> [What you are asked to do] Transcription, pictures excluded: write out the data below exactly.

> [Entries provided]
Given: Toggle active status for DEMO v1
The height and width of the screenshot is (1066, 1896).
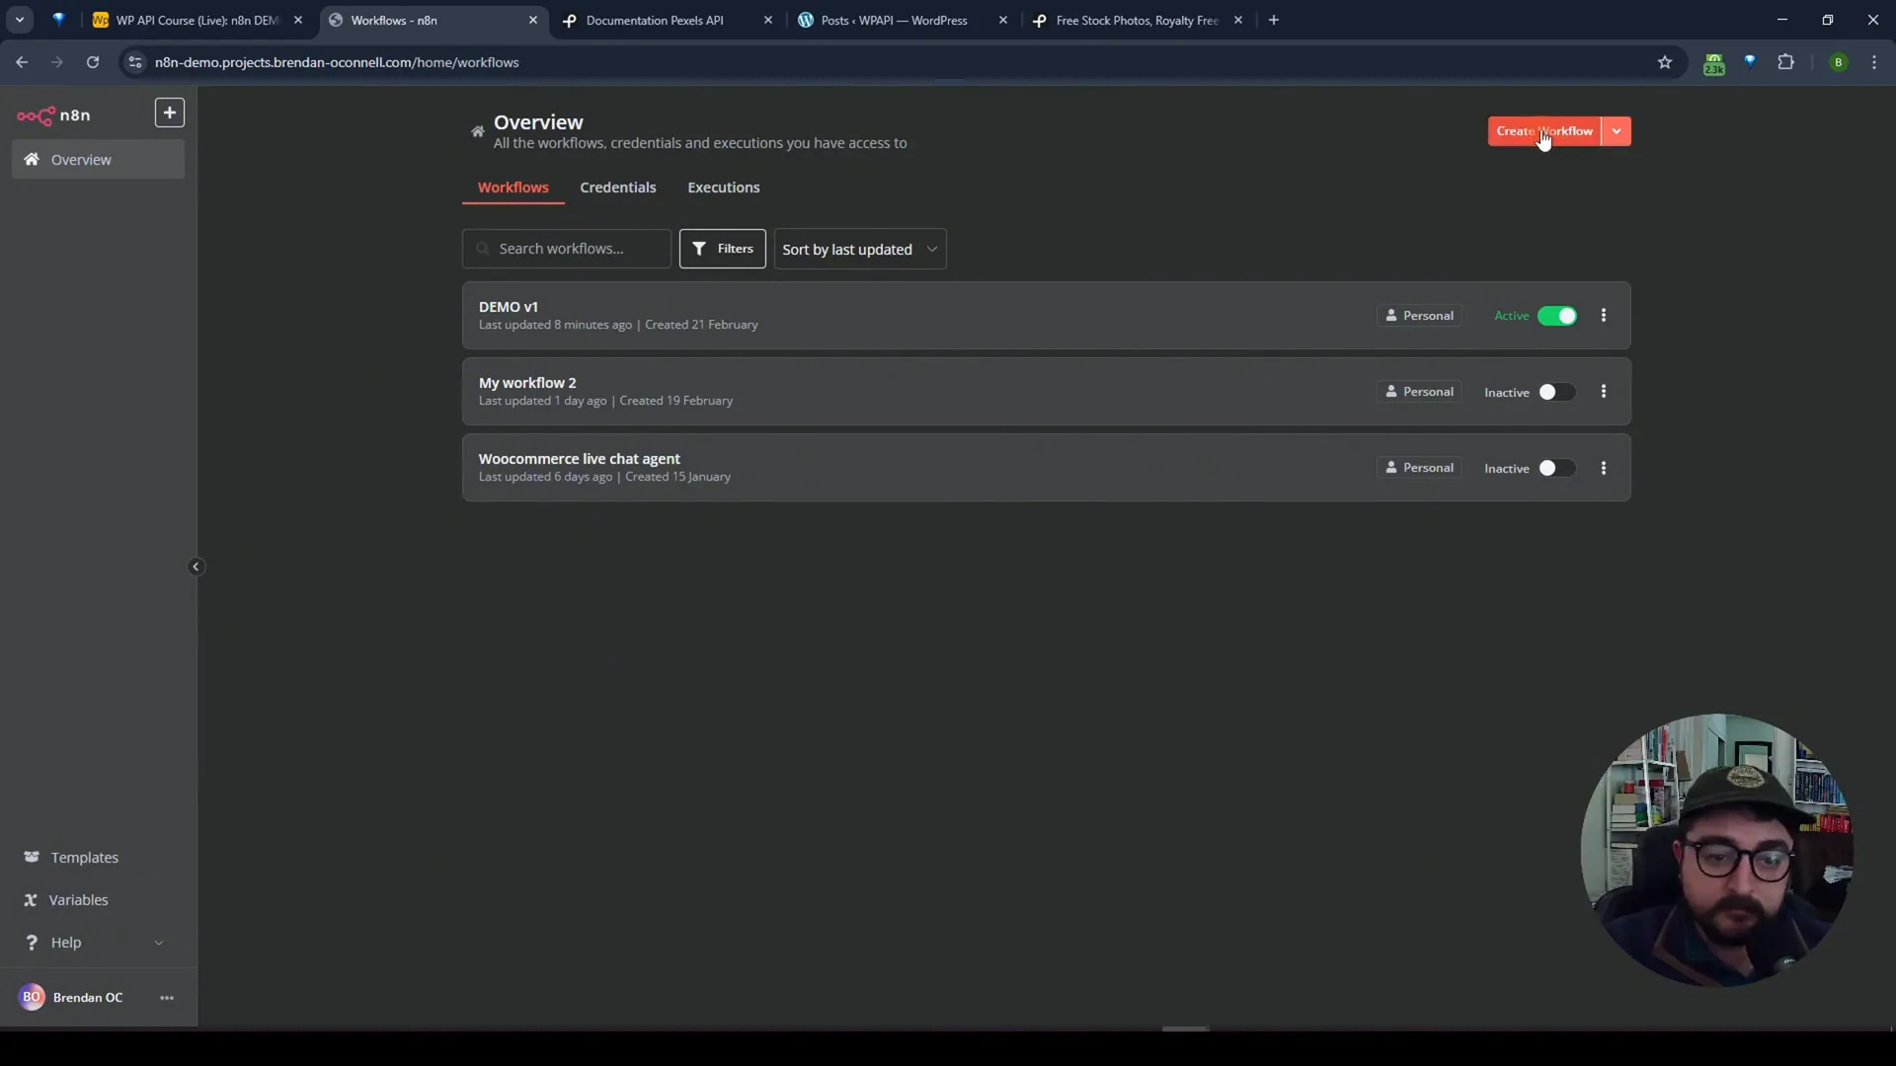Looking at the screenshot, I should point(1558,315).
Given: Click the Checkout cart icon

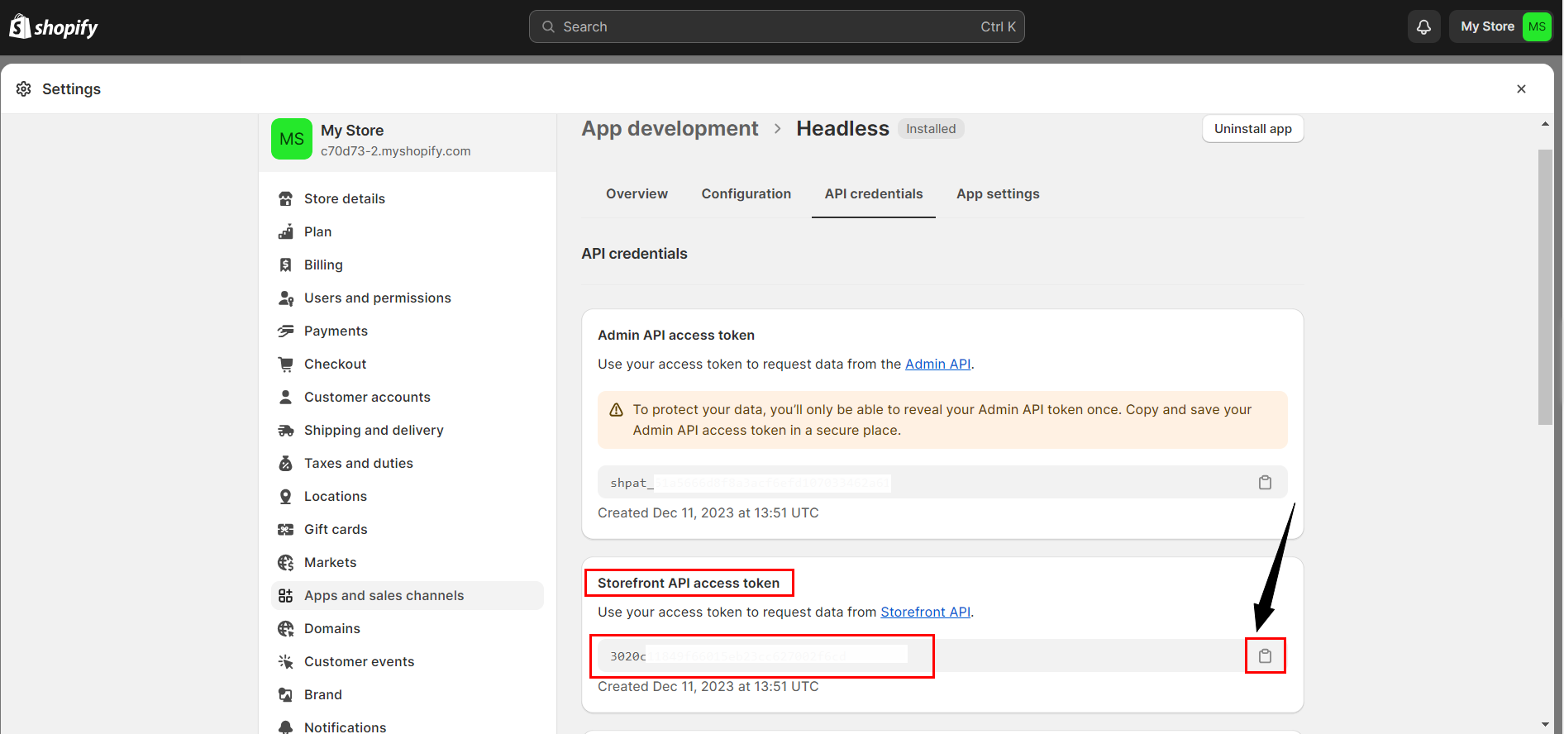Looking at the screenshot, I should click(x=286, y=365).
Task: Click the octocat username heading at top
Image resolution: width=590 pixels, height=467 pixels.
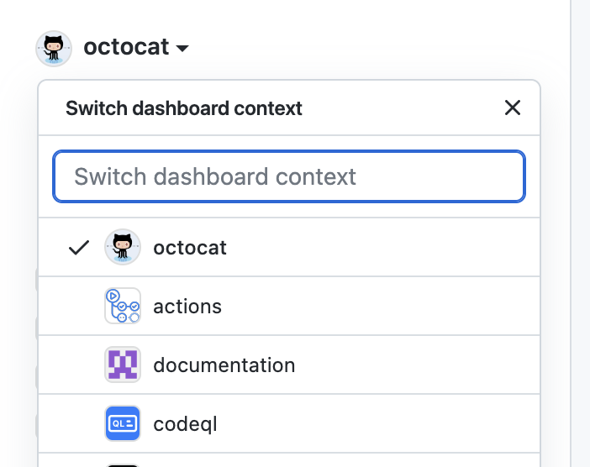Action: point(126,47)
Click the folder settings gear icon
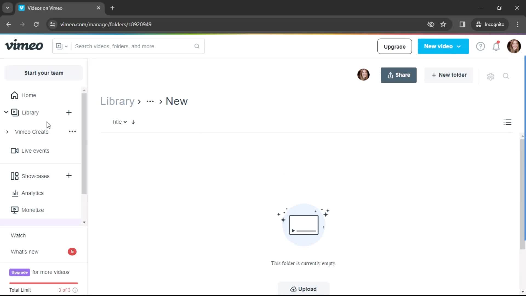The image size is (526, 296). [x=490, y=76]
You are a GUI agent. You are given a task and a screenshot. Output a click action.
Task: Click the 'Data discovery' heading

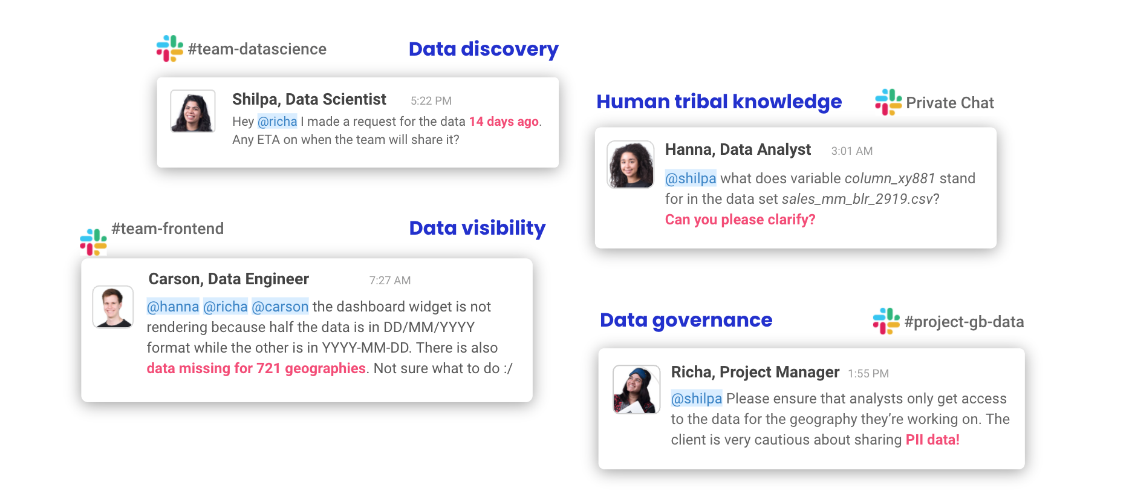[x=483, y=49]
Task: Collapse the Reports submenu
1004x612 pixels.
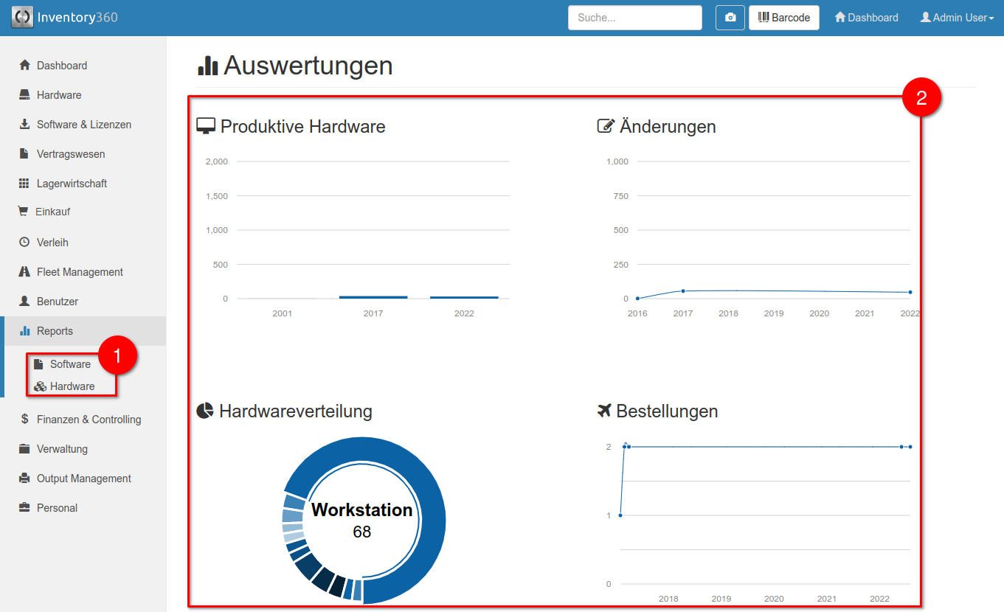Action: (x=52, y=330)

> [Solution below]
Given: Toggle active status for DEMO v1
The height and width of the screenshot is (1066, 1896).
Looking at the screenshot, I should point(1558,315).
Given: Click the Checkout cart icon

Looking at the screenshot, I should click(x=286, y=365).
Task: Click the octocat username heading at top
Image resolution: width=590 pixels, height=467 pixels.
Action: point(126,47)
Click the folder settings gear icon
The image size is (526, 296). [x=490, y=76]
You are a GUI agent. You are given a task and a screenshot. Output a click action.
Task: Click the 'Data discovery' heading

[x=483, y=49]
Task: Collapse the Reports submenu
1004x612 pixels.
Action: (x=52, y=330)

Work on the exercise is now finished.